Give the number of lines in the records that include the word "Task", and nothing besides.

Stored items
============

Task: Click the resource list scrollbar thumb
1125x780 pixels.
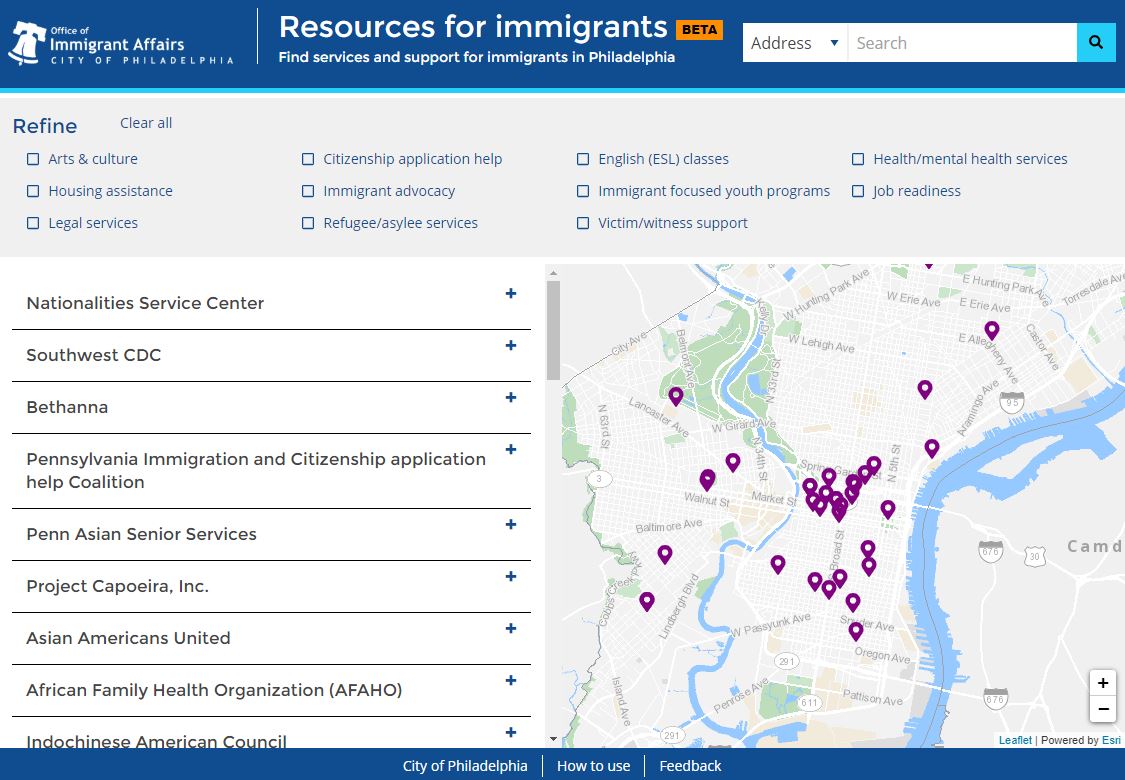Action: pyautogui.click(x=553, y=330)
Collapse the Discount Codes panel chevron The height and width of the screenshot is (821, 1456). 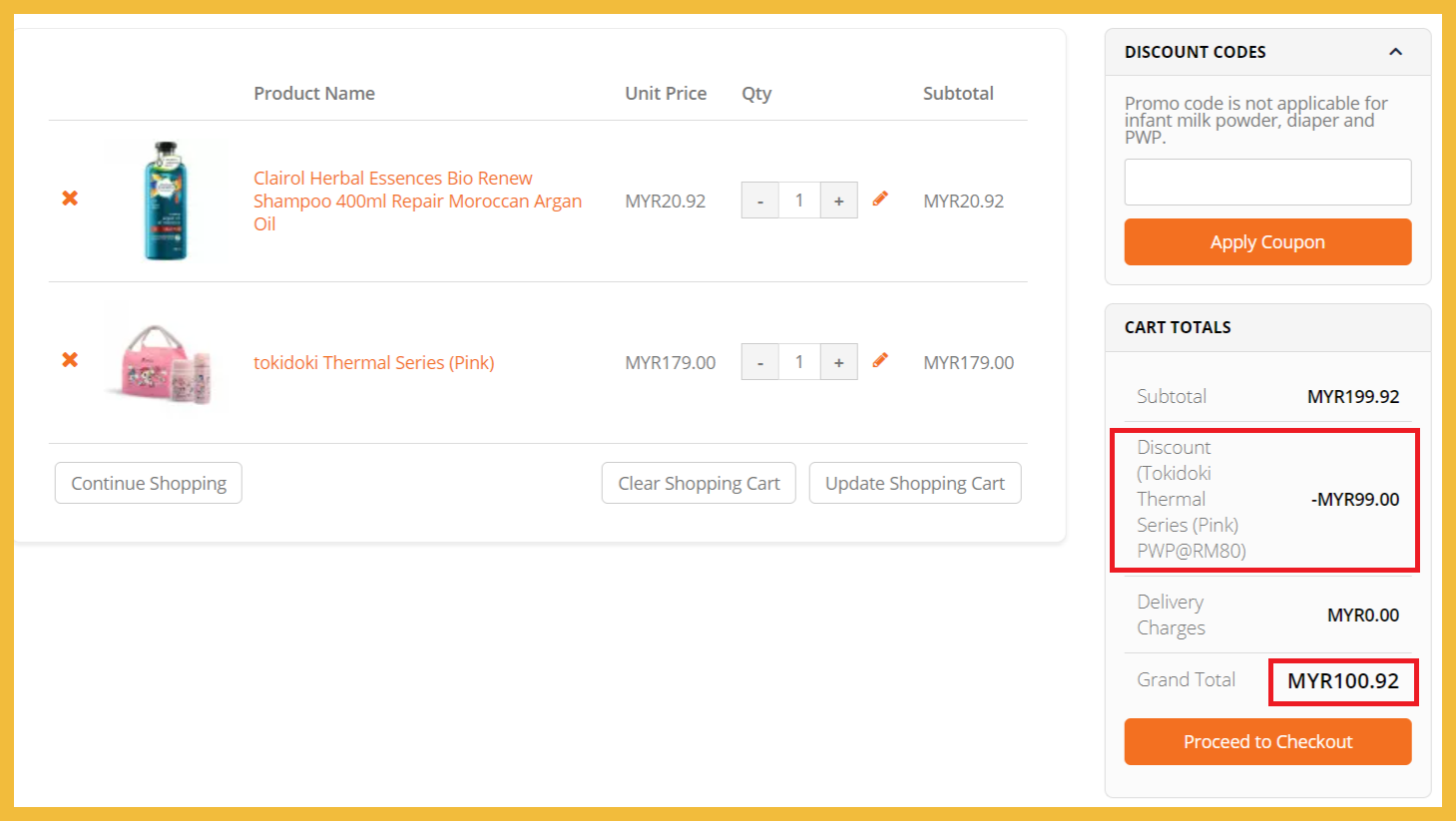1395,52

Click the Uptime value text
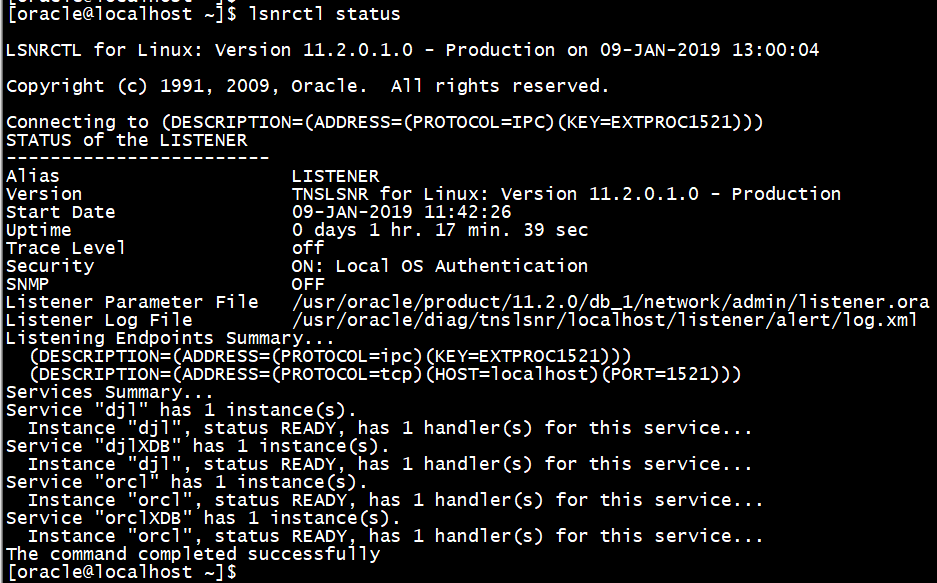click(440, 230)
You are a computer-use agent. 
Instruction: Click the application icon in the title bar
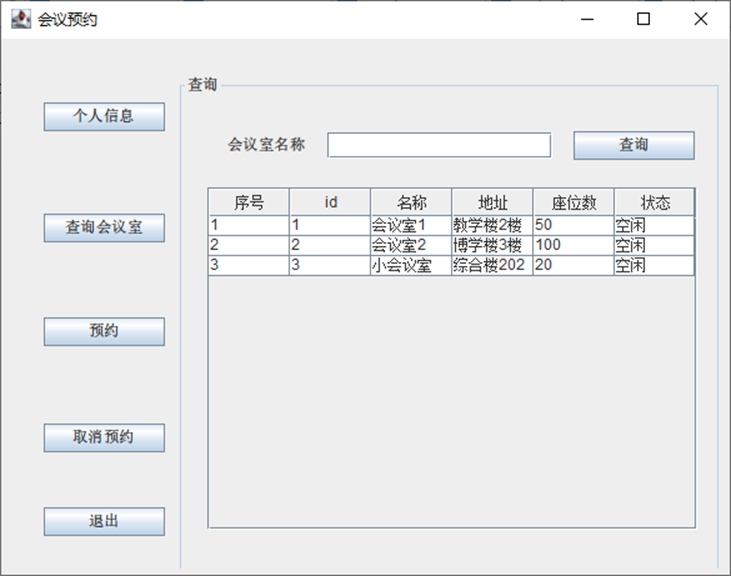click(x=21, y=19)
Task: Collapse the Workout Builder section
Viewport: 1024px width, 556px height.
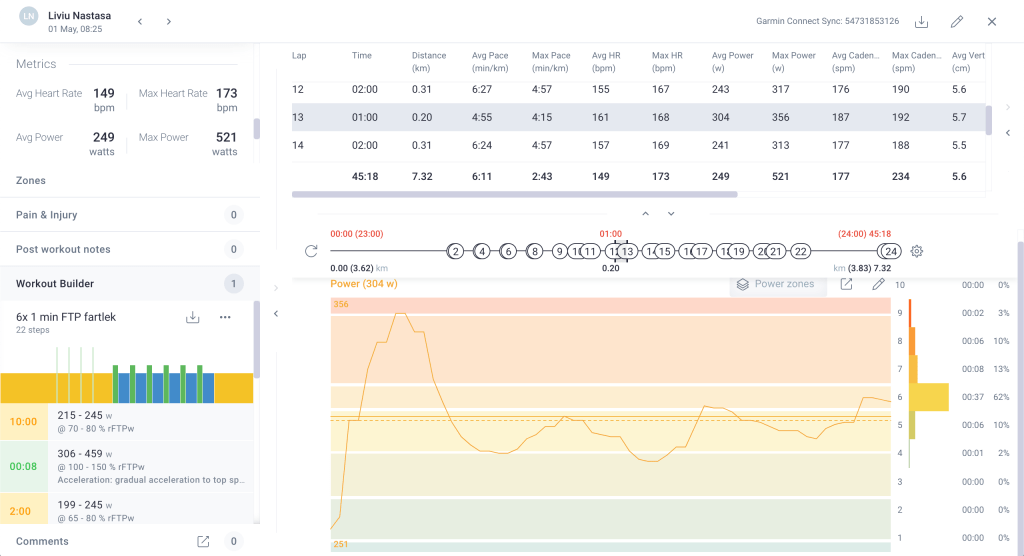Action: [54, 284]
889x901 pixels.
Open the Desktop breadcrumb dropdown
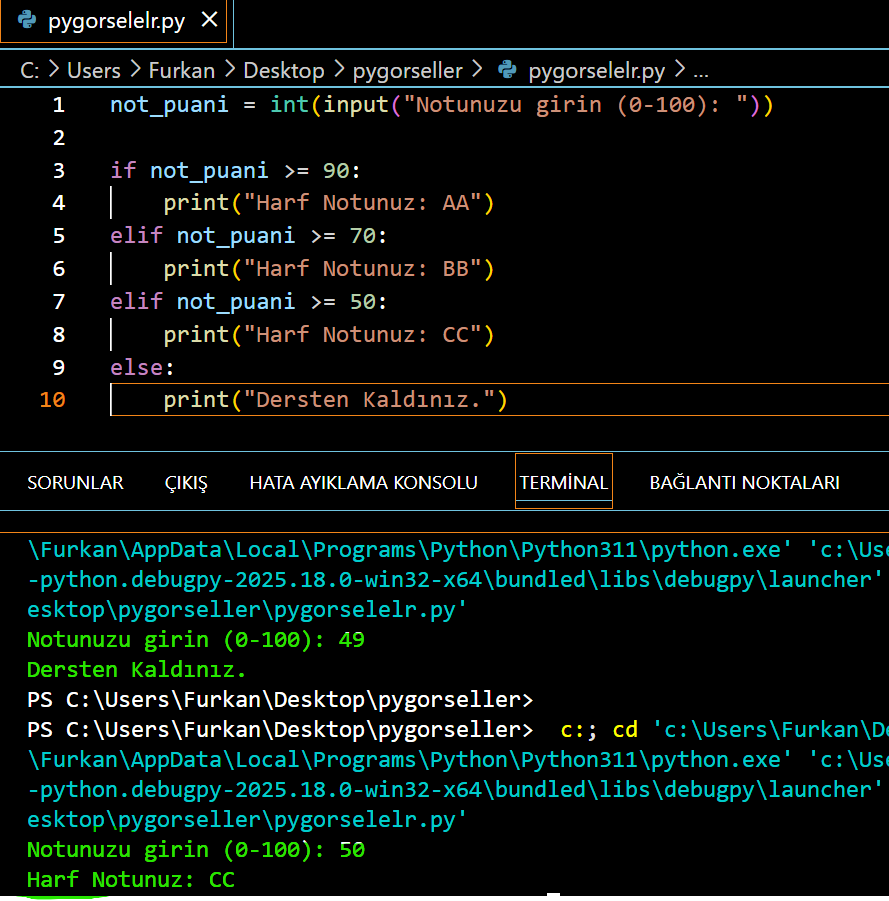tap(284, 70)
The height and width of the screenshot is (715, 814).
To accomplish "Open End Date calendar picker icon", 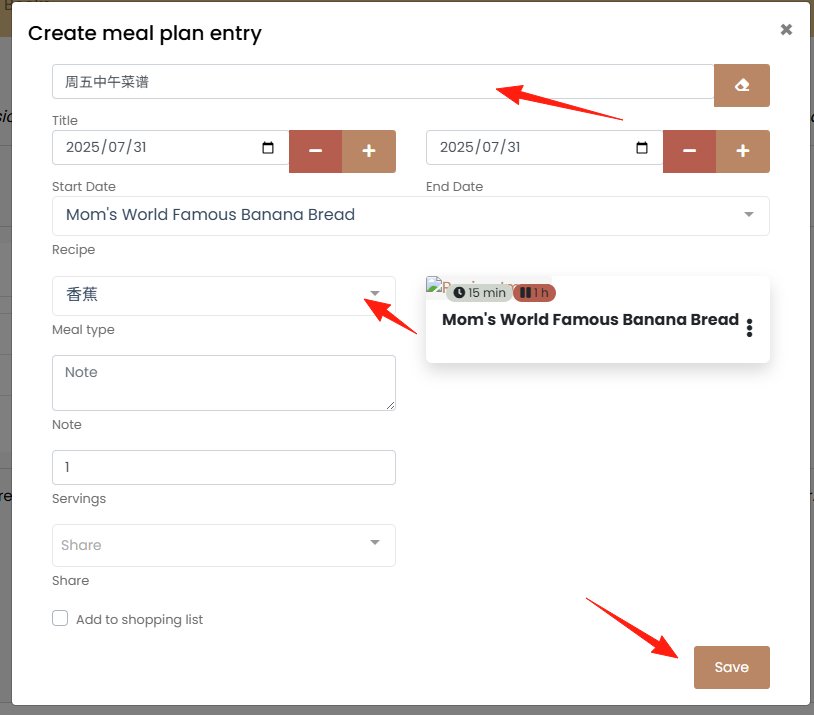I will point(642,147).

============

• **Response to the exercise**: 2